Patrick Marcoux
The New Poor Law Amendment Act of 1834 introduced some severe order into the poor legal system. It was inspired by new principles and set up new administrative duties. The foremost objective of this new law declared that poor relief should be granted to able-bodied poor and their dependents only in well-regulated workhouses. The Poor Law Commission, those who enforced the New Poor Law, began grouping independent parishes into unions. Each union, under an elected board of trustees, decided how much relief each family or dependent pauper would receive. The Poor Law Commissioners, as representatives of authority, felt that those who were poverty stricken deserved some sort of stigma. Under the authorization of the Poor Law Commissioners, men and women in receipt of relief under the New Poor Law were not only subject to a special discipline and compelled to wear pauper uniforms as a symbol of their inferiority; but they were also robbed of their civil and political rights, including the right to vote. This stigma proved that the New Poor Law of 1834 was a severe poor relief system in England.

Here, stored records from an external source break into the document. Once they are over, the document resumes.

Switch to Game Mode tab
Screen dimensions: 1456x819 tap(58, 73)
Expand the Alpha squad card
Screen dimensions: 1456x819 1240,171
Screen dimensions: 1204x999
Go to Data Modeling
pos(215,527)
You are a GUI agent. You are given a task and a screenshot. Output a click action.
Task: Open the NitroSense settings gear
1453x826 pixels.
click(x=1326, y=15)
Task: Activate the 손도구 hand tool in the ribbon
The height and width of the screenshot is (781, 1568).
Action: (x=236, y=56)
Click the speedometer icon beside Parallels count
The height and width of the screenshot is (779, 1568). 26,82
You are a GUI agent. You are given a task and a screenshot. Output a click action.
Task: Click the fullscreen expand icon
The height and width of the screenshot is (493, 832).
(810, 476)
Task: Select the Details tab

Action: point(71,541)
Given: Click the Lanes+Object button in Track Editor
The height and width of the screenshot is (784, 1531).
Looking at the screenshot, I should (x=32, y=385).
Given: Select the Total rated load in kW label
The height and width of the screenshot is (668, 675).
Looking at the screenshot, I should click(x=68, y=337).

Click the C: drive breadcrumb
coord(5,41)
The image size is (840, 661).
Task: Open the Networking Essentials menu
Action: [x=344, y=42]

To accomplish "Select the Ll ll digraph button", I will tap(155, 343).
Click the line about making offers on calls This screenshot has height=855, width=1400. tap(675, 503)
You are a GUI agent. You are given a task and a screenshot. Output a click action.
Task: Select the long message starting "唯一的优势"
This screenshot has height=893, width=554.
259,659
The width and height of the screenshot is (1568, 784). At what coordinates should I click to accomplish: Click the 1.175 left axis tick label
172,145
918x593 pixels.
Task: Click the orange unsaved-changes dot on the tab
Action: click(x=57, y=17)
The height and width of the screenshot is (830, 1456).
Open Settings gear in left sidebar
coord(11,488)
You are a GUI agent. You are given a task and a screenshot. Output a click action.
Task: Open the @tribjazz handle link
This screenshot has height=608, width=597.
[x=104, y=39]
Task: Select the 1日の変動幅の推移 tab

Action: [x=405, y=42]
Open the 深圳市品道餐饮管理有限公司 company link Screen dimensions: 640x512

According to the conservative London Times, "the New Poor Law was heartless" (Roberts 99). The London Times exposed the misuse of income from endowments by parish union commissioners. These commissioners would take funds, which were intended for charitable purposes, and to provide substantial incomes for parish officials. Instead of issuing adequate relief to paupers, these corrupt commissioners would simply "pocket" a significant sum of the money given to the parish union by private philanthropists and government taxes.
There was an inevitable reaction in the nineteenth century against the excessive harshness of poor law administration. The attempt to treat all children, women, and men as a group in need of assistance was bound to create social as well as administrative difficulties: "To place under the same stringent discipline the young, the sick, the aged, and the able-bodied proved as much of a strain to the administrators as it was a grievance to the poor themselves" ("The Poor Law"). The New Poor Law, in consequence, became almost as subject to local differences as the Old Poor Law of the seventeenth and eighteenth centuries. In many parts of England it proved totally impossible to abolish outdoor relief, like giving alms to the poor in return for their work services. In other parts of England, separate poor law institutions were created for the young and the sick; and in some district parishes, boards of guardians paid small weekly allotments to old men and women who were unable to work. Such signs of philanthropy were bitterly attacked by the faithful supporters of the principles of the New Poor Law. As a result, the development of English democracy helped to relieve some of the harsh behavior of the New Poor Law administrators.